Um estudo do Hospital das Clínicas que acompanha um grupo de pacientes que estiveram internados por Covid-19 mostra que, nos seis primeiros meses de acompanhamento, 58,7% relatavam pelo menos um sintoma emocional ou cognitivo, como perda de memória (42%), insônia (33%), ansiedade (31%) e depressão (22%).
“Temos visto também muita depressão em jovens. Ela vinha crescendo antes da pandemia, mas agora aumentou mais ainda devido à mudança brusca nos hábitos dos adolescentes. Eles são muito gregários nessa fase da vida e, quando se viram isolados dos colegas e dos grupos, isso afetou muito a saúde mental.”
José Ricardo Amadio, coordenador do grupo de trabalho sobre farmácia comunitária do CFF, diz que, além dos jovens, chama a atenção um aumento do consumo de antidepressivos entre os idosos.

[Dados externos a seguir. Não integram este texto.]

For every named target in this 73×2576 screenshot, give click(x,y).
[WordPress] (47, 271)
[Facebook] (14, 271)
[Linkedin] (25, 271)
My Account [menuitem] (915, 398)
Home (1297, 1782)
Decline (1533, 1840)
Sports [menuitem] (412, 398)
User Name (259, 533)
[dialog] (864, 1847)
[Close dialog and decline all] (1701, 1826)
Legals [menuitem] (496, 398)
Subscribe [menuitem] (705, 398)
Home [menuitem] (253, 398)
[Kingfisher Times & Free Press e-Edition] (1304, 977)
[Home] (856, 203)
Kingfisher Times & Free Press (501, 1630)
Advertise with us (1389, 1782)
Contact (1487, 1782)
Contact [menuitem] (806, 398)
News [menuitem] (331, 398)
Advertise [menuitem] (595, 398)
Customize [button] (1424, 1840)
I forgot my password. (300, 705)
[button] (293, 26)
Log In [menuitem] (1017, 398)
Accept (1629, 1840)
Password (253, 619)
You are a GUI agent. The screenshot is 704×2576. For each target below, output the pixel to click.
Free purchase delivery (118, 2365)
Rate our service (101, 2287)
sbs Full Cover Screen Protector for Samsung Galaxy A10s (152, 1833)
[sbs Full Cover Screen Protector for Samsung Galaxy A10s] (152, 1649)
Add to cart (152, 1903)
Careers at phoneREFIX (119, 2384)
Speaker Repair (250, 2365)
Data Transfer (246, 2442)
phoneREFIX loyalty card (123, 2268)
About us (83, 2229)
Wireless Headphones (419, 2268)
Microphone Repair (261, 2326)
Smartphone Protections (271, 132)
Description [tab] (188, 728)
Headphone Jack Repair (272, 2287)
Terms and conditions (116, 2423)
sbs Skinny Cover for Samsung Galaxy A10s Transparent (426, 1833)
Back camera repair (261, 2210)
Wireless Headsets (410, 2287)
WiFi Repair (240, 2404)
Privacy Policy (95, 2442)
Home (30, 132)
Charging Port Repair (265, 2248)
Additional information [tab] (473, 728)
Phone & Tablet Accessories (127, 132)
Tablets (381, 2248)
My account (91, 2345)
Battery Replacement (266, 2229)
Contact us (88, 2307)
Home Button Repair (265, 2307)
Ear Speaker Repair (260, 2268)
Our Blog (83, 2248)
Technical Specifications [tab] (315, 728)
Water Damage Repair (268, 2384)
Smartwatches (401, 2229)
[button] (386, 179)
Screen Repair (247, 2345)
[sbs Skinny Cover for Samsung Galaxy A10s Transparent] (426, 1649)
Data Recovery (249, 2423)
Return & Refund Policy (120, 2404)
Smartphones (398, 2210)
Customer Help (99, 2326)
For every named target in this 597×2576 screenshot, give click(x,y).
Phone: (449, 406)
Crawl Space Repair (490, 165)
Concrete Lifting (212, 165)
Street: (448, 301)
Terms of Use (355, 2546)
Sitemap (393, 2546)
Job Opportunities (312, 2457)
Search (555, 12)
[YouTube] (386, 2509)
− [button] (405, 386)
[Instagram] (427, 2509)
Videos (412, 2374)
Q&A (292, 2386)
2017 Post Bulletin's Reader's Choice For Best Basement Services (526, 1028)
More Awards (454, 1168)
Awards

Apesar de o levantamento não contemplar esse recorte etário, ele afirma que essa é a percepção de quem está na linha de frente, atrás do balcão. “O paciente idoso sentiu muito a ausência, a falta de convívio com a família.” Leite e Barros reforçam, no entanto, que, embora as condições impostas pela Covid-19 tenham exposto as pessoas a situações de estresse extremo, nem tudo pode ser traduzido em doença mental.
“Nem toda alteração no sono, nem todo sentimento de tristeza ou solidão, ou mesmo o estresse, constituem, a priori, um transtorno em saúde mental passível de ser tratado com medicamentos”, diz Barros.
O levantamento do CFF aponta importantes diferenças regionais nas vendas de psicotrópicos no país. Acre, por exemplo, registrou o maior aumento, de 40%. Em igual período do ano passado, comparado a 2019, a alta tinha sido de 12%.
Alagoas e Amazonas tiveram 34% e 31% de aumento de vendas, ante um crescimento anterior de 20% e 17%, respectivamente.
“Há um forte componente dos determinantes sociais de saúde [nessas diferenças]. Em alguns estados, há uma rede mais organizada de assistência do que em outros”, diz Wellington Barros.
Para ele, o momento é crucial porque está em curso uma tentativa de desmontar a política mental no país que vigora desde a década de 1990.
“Está acontecendo um desmantelamento das estruturas de atendimento psicossocial no país em um momento em que elas se fazem ainda mais necessárias para enfrentar esse momento da Covid e o pós-Covid.”
O Ministério da Saúde nega o desmantelamento e diz que a meta da revisão da política é a de tornar a assistência à saúde mental mais acessível e resolutiva.
Neste mês, o Conselho Federal de Psicologia lançou o site “Saúde Mental e Covid-19” em parceria com oito entidades de profissionais da área, pesquisadores e gestores públicos de saúde.
A proposta do site é tornar-se uma ferramenta que reúna em um só lugar diversas informações, como notícias, cursos, pesquisas e legislações, sobre saúde mental durante a pandemia.
Para Ricardo Gorayeb, presidente da SBP (Sociedade Brasileira de Psicologia), do ponto de vista da saúde mental na pandemia, é possível que outras ondas de distúrbios estejam por vir.
“Tivemos distúrbios psicológicos dos profissionais da linha de frente, das famílias trancadas em casa, mas vai haver uma terceira onda de estresse pós-traumático que, nós profissionais da saúde mental, teremos que estar preparados para enfrentar”, disse ele, durante live de lançamento do site no último dia 16.